One of the strongest behavioural associations is with tobacco use. The risk of alveolar bone loss for heavy smokers is seven times greater than for those who have not smoked.
Cigarette smoking also may impair the normal host response in neutralizing infection. Smokers also have decreased levels of salivary and serum immunoglobulins as well as depressed numbers of helper T cells.
Smoking also alters the cells that engulf and dispose of bacteria—neutrophils and other phagocytes—affecting their ability to clear pathogens.
Epidemiologic studies have found additional factors such as increasing age, infrequent dental visits, low education level, low income, co-morbidities, and inclusion in certain racial or ethnic populations are associated with increased prevalence of periodontitis
Sex is another factor, with males tending to higher levels of periodontal diseases.
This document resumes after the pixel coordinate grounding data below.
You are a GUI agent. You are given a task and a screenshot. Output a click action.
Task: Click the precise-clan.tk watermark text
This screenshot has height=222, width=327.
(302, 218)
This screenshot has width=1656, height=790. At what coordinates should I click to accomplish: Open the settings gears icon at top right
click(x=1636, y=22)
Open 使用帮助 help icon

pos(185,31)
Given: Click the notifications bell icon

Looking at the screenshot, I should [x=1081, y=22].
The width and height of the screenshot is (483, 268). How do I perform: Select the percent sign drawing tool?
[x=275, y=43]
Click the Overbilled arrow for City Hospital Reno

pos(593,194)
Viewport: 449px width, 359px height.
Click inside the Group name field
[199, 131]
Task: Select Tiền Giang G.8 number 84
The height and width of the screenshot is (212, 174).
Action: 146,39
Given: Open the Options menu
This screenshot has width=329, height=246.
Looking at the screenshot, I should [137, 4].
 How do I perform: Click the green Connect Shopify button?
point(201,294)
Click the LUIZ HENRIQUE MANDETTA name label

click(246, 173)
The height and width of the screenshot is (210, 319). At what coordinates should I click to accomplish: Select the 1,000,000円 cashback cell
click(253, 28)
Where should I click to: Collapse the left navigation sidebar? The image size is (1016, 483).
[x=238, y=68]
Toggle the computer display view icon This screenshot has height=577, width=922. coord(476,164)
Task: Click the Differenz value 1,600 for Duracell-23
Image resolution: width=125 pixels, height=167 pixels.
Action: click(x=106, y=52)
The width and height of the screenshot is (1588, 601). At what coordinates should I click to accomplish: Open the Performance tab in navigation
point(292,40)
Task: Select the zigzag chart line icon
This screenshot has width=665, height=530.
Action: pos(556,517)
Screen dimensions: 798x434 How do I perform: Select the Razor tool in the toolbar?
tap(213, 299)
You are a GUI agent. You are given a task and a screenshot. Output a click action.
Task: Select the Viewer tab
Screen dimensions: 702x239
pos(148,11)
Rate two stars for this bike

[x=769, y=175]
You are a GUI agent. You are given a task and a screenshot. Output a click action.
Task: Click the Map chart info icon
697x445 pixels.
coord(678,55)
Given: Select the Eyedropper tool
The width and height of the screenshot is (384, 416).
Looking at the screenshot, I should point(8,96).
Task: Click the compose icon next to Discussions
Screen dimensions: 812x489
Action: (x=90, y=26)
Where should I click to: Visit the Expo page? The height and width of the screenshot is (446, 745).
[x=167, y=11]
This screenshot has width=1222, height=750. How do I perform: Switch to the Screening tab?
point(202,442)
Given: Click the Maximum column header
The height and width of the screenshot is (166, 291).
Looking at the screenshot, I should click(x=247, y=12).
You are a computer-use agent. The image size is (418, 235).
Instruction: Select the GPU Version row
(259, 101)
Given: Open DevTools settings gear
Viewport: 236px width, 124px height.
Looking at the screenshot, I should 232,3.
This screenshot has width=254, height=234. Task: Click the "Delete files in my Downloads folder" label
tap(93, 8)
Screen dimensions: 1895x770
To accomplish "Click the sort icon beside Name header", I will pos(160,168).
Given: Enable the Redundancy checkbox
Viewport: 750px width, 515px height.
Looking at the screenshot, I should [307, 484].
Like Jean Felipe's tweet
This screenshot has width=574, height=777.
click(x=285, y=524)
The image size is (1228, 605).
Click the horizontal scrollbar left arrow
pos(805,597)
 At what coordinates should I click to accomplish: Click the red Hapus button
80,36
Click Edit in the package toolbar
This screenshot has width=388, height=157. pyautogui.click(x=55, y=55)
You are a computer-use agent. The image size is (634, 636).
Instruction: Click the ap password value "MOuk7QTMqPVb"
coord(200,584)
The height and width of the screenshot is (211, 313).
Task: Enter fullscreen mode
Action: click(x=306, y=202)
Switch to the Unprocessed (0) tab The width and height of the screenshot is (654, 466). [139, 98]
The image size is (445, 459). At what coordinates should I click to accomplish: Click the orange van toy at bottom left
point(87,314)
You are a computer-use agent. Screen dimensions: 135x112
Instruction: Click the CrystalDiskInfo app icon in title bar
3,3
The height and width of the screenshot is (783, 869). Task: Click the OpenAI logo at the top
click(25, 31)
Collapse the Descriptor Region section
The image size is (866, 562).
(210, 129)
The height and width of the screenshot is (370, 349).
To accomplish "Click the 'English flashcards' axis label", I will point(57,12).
Female hormones, though, may play a similar protective role as they do in protecting against osteoporosis. More clinical attachment loss and edentulousness have been reported in osteoporotic than in nonosteoporotic women.
Studies have shown oestrogen replacement therapy in postmenopausal women not only gives protection against osteoporosis, but also results in fewer teeth lost to periodontal disease.
Refractory periodontitis, while not a specific form of disease, refers to cases in which patients continue to exhibit progressive disease at multiple sites despite aggressive mechanical therapy and/or administration of antibiotics.